What to do: Could the lines from the start of the data through the line with "Click the Share button" be set down exactly, with no pictures among them?

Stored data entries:
• • • • •
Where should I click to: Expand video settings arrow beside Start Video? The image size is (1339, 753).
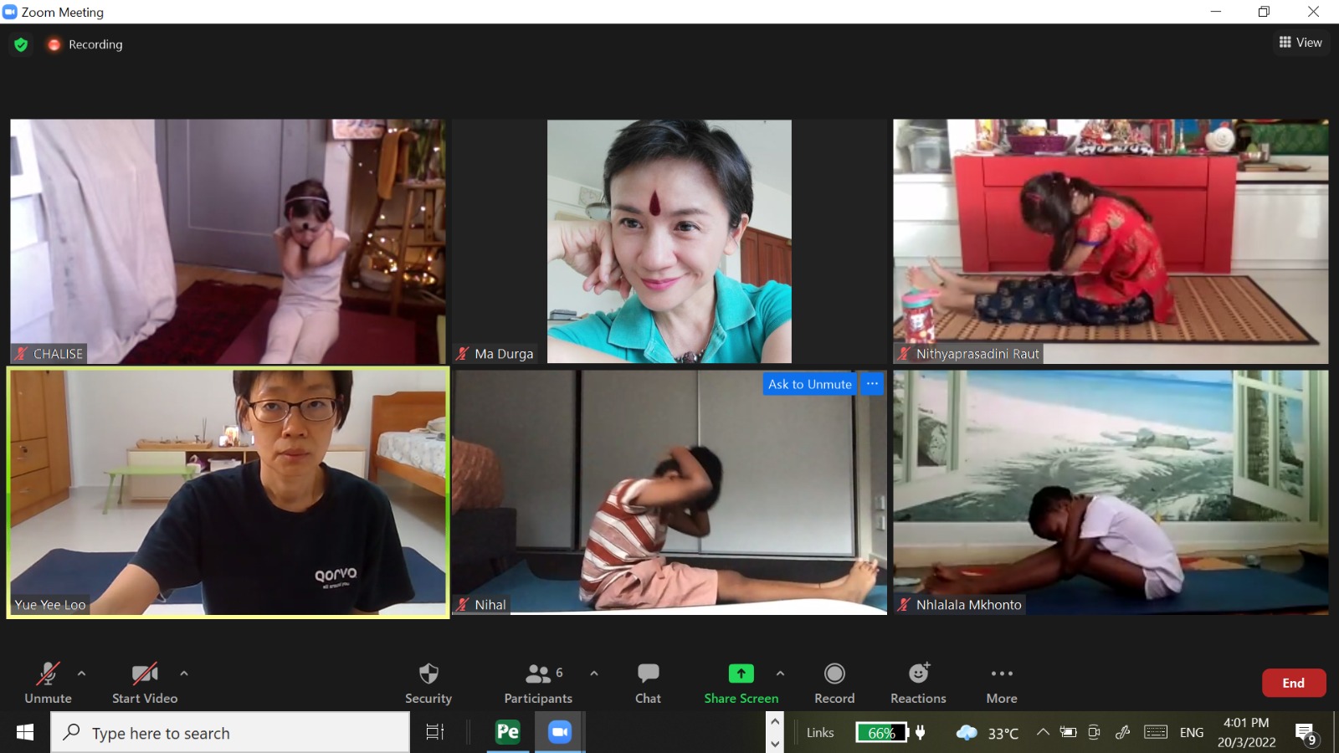point(184,673)
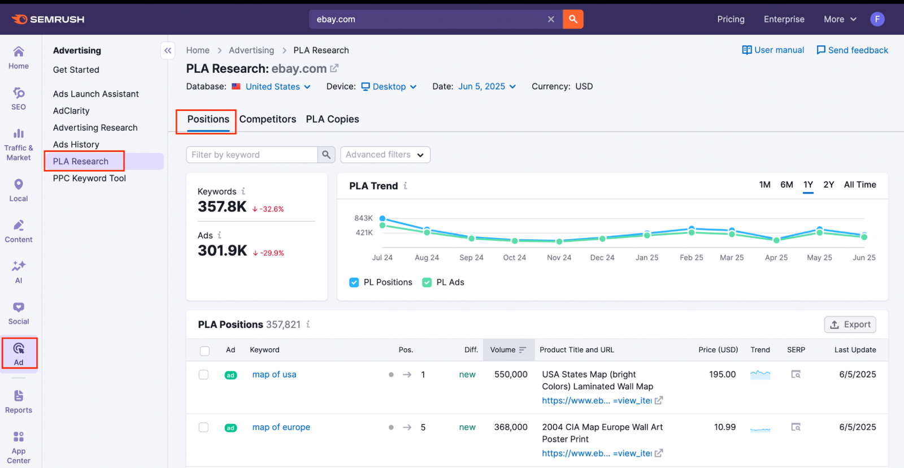Screen dimensions: 904x468
Task: Uncheck the PL Positions checkbox
Action: click(x=354, y=283)
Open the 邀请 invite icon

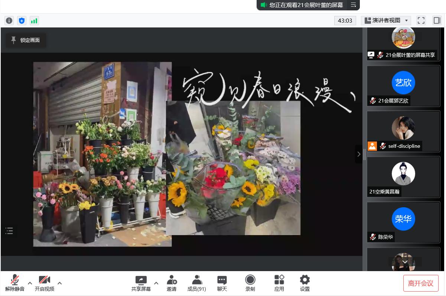[172, 283]
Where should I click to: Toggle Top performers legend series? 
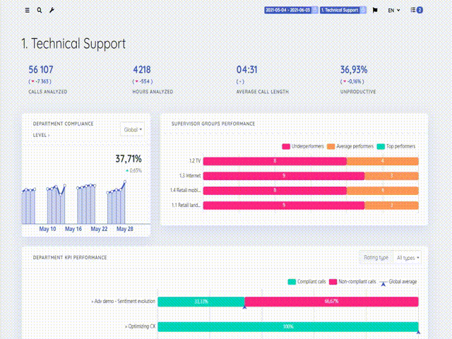point(381,146)
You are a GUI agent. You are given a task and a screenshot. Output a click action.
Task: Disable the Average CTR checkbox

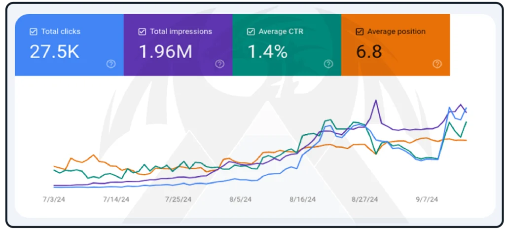click(251, 32)
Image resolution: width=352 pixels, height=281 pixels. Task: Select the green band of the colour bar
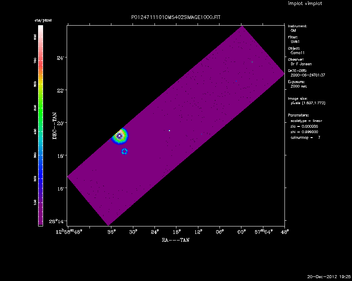click(x=41, y=107)
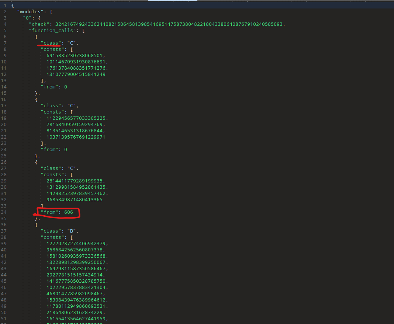Click constant 2186430623162874229 on line 50
This screenshot has height=324, width=394.
click(x=76, y=313)
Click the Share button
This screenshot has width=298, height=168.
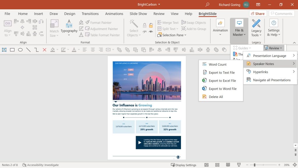coord(258,13)
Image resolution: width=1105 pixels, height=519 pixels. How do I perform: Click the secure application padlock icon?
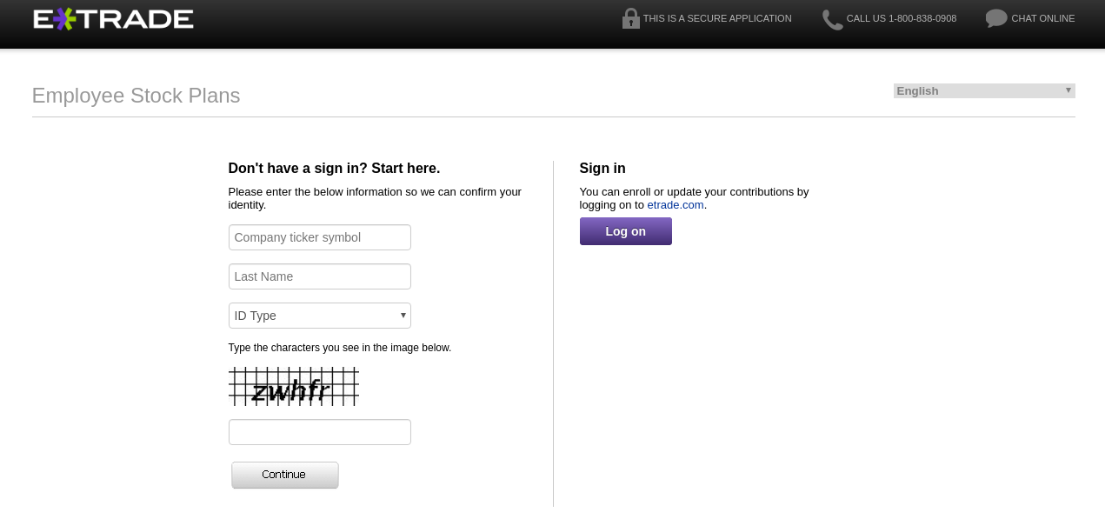630,18
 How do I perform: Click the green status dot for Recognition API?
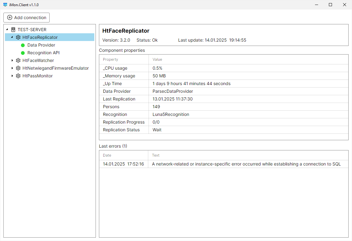pos(23,53)
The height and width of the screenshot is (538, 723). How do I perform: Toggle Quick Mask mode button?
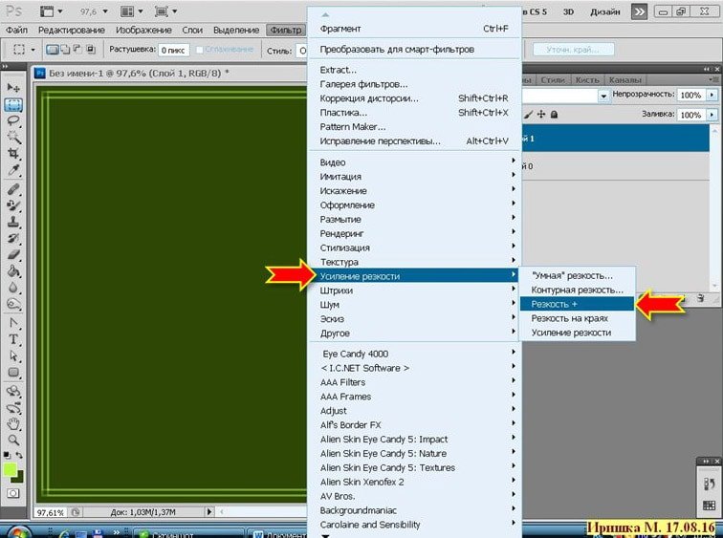click(x=14, y=492)
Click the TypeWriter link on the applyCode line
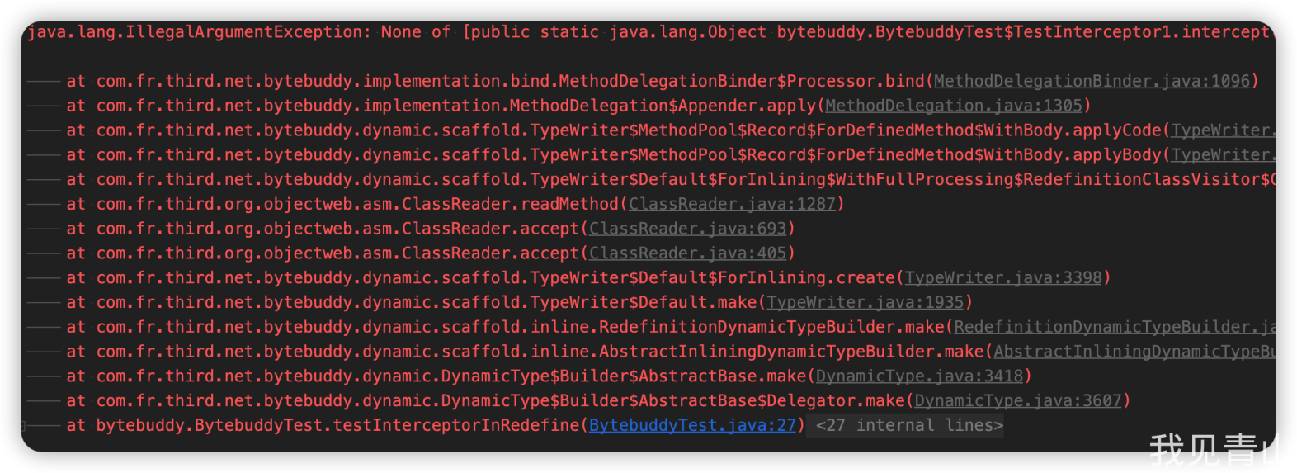Image resolution: width=1297 pixels, height=473 pixels. pyautogui.click(x=1223, y=130)

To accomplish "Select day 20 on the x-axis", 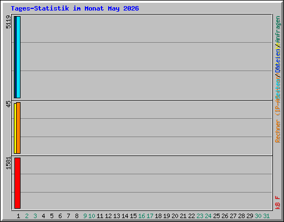I will pos(175,216).
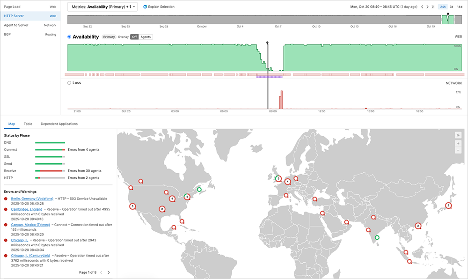
Task: Open the map home/reset view icon
Action: pyautogui.click(x=458, y=135)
• • • • •
Answer to this problem:
Where should I click to: Expand video settings arrow beside Start Video? The image size is (1339, 753).
point(184,673)
Screen dimensions: 904x468
Task: Uncheck the PL Positions checkbox
Action: click(x=354, y=283)
Open the 邀请 invite icon

[172, 283]
Where should I click to: Toggle Top performers legend series? 
point(381,146)
You are a GUI agent. You are given a task and a screenshot. Output a click action.
Task: Disable the Average CTR checkbox

click(251, 32)
Image resolution: width=352 pixels, height=281 pixels. Task: Select the green band of the colour bar
click(x=41, y=107)
Click constant 2186430623162874229 on line 50
This screenshot has height=324, width=394.
click(x=76, y=313)
Click the Share button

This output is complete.